Sunday, July 09, 2006

Catching Up

First of all, this blogging thing is making me famous as some sort of nerd. Last night, three separate people came up to me asking me if I were red storm. My fame is really growing. I'm like an online personality. Well, to be fair, the first person just asked me if I was friends with Lonnie Bruner, so technically, in this instance i am famous only by extension. The other two, however, asked me if I write Precious Overcaffeination. What I'm saying is, people know me. They know me for my nerdiness. First the Swedes, Russians, and haters, and now people are coming up to me in bars.

Finally. I HAVE ARRIVED!

This was at the opening of my friend's new bar, the Red and the Black last night, which rocked, by the way. You should go there sometime. 12th and H Street. And you should hit Palace of Wonders next door too. Just don't stare at the decor too long or you'll get dyspepsia.

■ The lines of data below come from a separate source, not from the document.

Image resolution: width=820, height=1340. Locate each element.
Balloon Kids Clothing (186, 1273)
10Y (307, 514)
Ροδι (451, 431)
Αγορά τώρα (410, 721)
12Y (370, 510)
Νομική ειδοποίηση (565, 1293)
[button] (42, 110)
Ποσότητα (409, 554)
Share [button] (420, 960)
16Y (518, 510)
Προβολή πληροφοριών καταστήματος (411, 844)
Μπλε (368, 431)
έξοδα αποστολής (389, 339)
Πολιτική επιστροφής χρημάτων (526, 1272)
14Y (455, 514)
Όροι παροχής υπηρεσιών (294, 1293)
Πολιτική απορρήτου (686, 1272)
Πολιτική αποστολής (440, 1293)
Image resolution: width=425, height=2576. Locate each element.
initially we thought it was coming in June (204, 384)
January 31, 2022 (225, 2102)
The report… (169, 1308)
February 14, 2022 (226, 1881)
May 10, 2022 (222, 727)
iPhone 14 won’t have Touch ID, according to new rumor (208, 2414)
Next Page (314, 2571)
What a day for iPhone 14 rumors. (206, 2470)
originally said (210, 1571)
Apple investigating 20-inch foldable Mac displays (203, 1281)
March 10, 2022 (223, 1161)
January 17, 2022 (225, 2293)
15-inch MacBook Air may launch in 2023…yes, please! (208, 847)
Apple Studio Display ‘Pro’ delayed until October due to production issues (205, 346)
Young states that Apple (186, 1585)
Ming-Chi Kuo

Anyway. I've got such a blog deficit it's hard to catch up. So I'll start with last weekend. My brother Brian came in, ostensibly to help me move, but since I'd already moved, this left plenty of time for day drinking that involved some world cup action and pub games. While I put up a strong effort, my brother ultimately killed me at pool and then at darts, as depicted here. See how I put up a strong effort in this picture?



Unfortunately, my brother snuck me with a dart to the back of the neck, thereby preventing me from scoring my final bullseye.



After that we went out to my friend's restaurant, and drank champagne all night, to celebrate. I was celebrating my move. My brother was celebrating the fact that he did not actually have to help me. See us celebrating?




See how we continue to celebrate?





I celebrated so hard my housemate, the Czech Czich, became alarmed:


Photobucket - Video and Image Hosting

Brian celebrated a little bit too hard, actually.


Photobucket - Video and Image Hosting

He still rallied enough to go to home depot and prevent me from having a stroke while trying to use the deviously crafted self-checkout machine. Who invented that anyway? Does this sound familiar to anyone? "Unexpected item in bagging area. Please remove item in bagging area. Please place item in bagging area. Unexpected item in bagging area. Please remove item from bagging area. Please wait for assistance."

They might as well program this thing to say "Unsuspecting person trying to use this checkout machine. Please go kill yourself."

So anyway, that was last weekend. It was a good one despite the crazy move.

Stay tuned for Mr. G****'s July 4th Tent City Spectacular and Rehoboth Beach Memories (or lack thereof).

3 Comments:

Anonymous Czech Chick said...

Gooosh, do we really live together?! Are you really doing all this to me, RM? Especially, calling me after all (or because of all) "chich"?

I guess, we have to catch up on some explanatory details at home (aka take an exemplary & disciplinary action), RS ;)

10:53 AM  
Blogger Lonnie Bruner said...

Never, EVER post a picture of a man's bare foot again. Dithguthtin'. Deal?

11:34 AM  
Blogger rockthefaces said...

The self-checkout is part of a grand conspiracy to make it feel like a privilege to do work. The whole thing started with Roy Rogers and their whole "Build your own burger" thing (yeah, I go to restaurants so I don't HAVE to make my own food, thanks), and now we're being asked to do our own retail cashiering. What kind of crazy, science-fiction, year 3000, distopian society are we living in, anyway?